実施する作業:
A - 本文抜粋によると、3~4月に売り上げがよかったのは何の衣料ですか。
B - 本文抜粋のうち「日米の株価はやっぱり年央にか」から始まり「れる明るいサインだといえる。」までの部分を、「婦人服」を「女性向け衣料」に置き換えて編集してください。

本文抜粋:
•••••
日米の株価はやっぱり年央にかけて下落しそうだ ただし「暴落パニック」が起きる可能性は低い

拡大
縮小

一方、コロナ禍については、未知の病原菌の感染拡大であったため、それがどの程度の行動制約をどのくらいの期間生じ、どの程度景気が傷めつけられるかわからなかったことが、株価の大きな下振れを引き起こした。

しかし、現在はそうではない。「中央銀行の引き締めで景気が悪化している」という事実が明確で、不透明感は薄い。株価暴落を懸念しなければいけないような事態ではない。

「日本発の不安要因」は見当たりにくい

ここで目を日本に向けると、日本発での「世界経済を悪化させるような要因」は見いだしにくい。むしろ足元では、海外観光客のインバウンド消費増や、全国旅行支援などによる国内観光客の増加などが、好材料として期待される。

加えて3~4月は、卒業式や入学式といったイベントに望むため、婦人服の売り上げがよかったようだ。通常の家庭内の消費の優先順位は、母親→子供→ペット→父親といったものなので、紳士服の売り上げが大きく回復するのはまだ先だろうが、婦人服の持ち直しは早期に表れる明るいサインだといえる。
•••••
提供された情報:

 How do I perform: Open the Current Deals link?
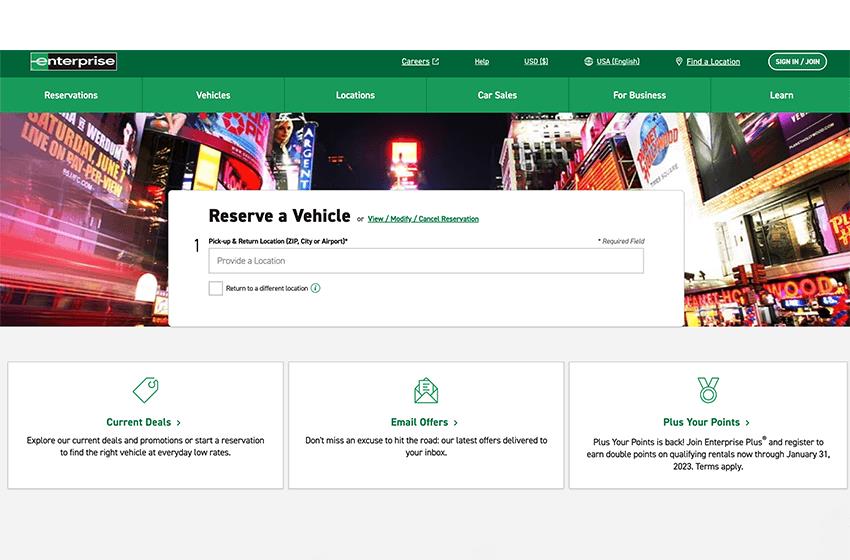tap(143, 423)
•••••
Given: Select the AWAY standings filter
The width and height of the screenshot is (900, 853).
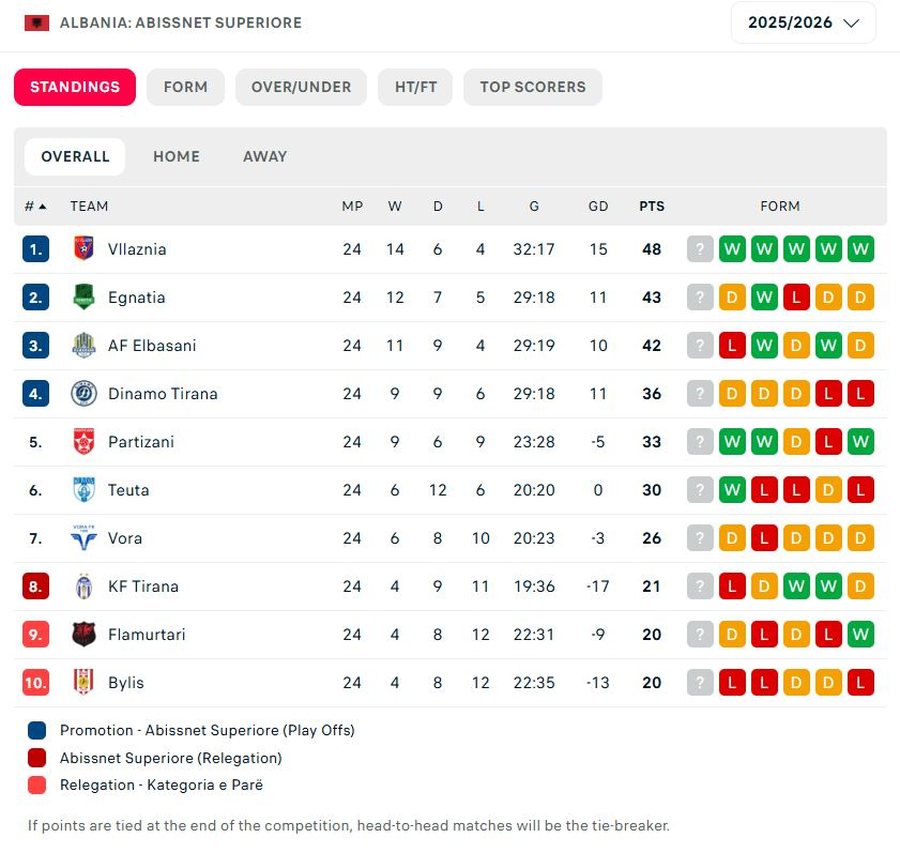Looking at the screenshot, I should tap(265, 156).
•••••
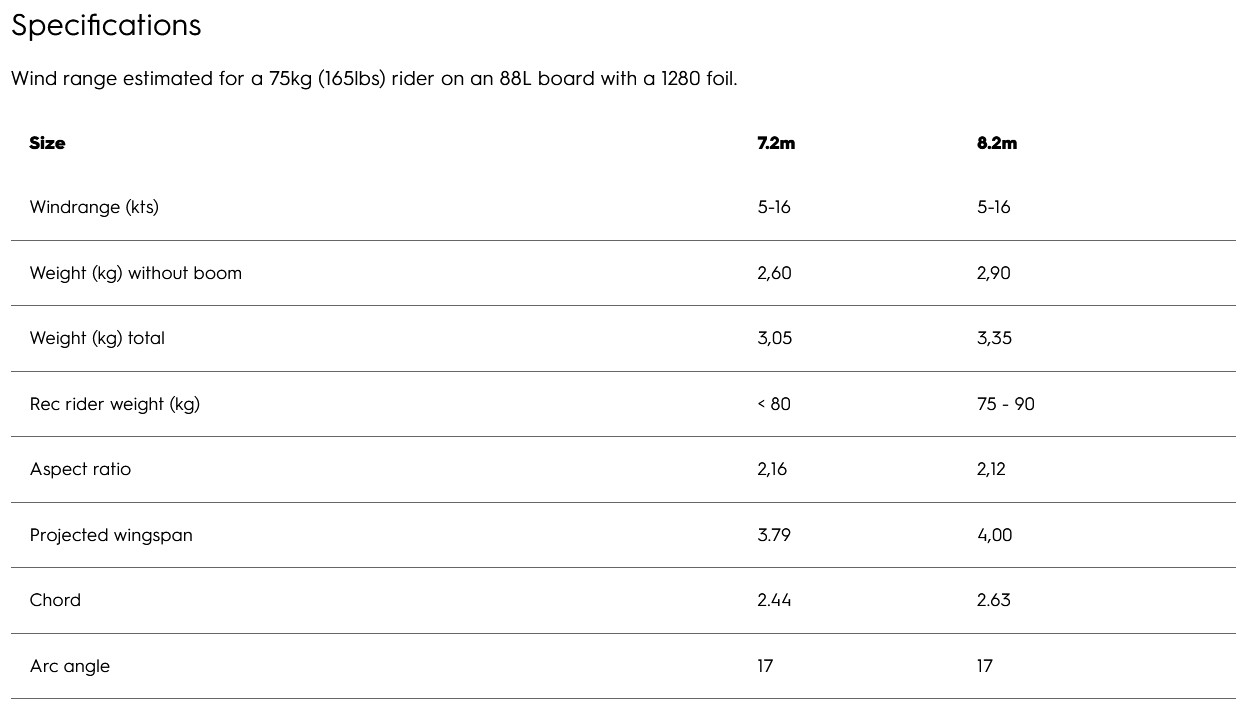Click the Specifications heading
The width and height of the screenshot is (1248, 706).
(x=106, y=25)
•••••
完全な解答:
A - 婦人服です。

B -
日米の株価はやっぱり年央にかけて下落しそうだ ただし「暴落パニック」が起きる可能性は低い

拡大
縮小

一方、コロナ禍については、未知の病原菌の感染拡大であったため、それがどの程度の行動制約をどのくらいの期間生じ、どの程度景気が傷めつけられるかわからなかったことが、株価の大きな下振れを引き起こした。

しかし、現在はそうではない。「中央銀行の引き締めで景気が悪化している」という事実が明確で、不透明感は薄い。株価暴落を懸念しなければいけないような事態ではない。

「日本発の不安要因」は見当たりにくい

ここで目を日本に向けると、日本発での「世界経済を悪化させるような要因」は見いだしにくい。むしろ足元では、海外観光客のインバウンド消費増や、全国旅行支援などによる国内観光客の増加などが、好材料として期待される。

加えて3~4月は、卒業式や入学式といったイベントに望むため、女性向け衣料の売り上げがよかったようだ。通常の家庭内の消費の優先順位は、母親→子供→ペット→父親といったものなので、紳士服の売り上げが大きく回復するのはまだ先だろうが、女性向け衣料の持ち直しは早期に表れる明るいサインだといえる。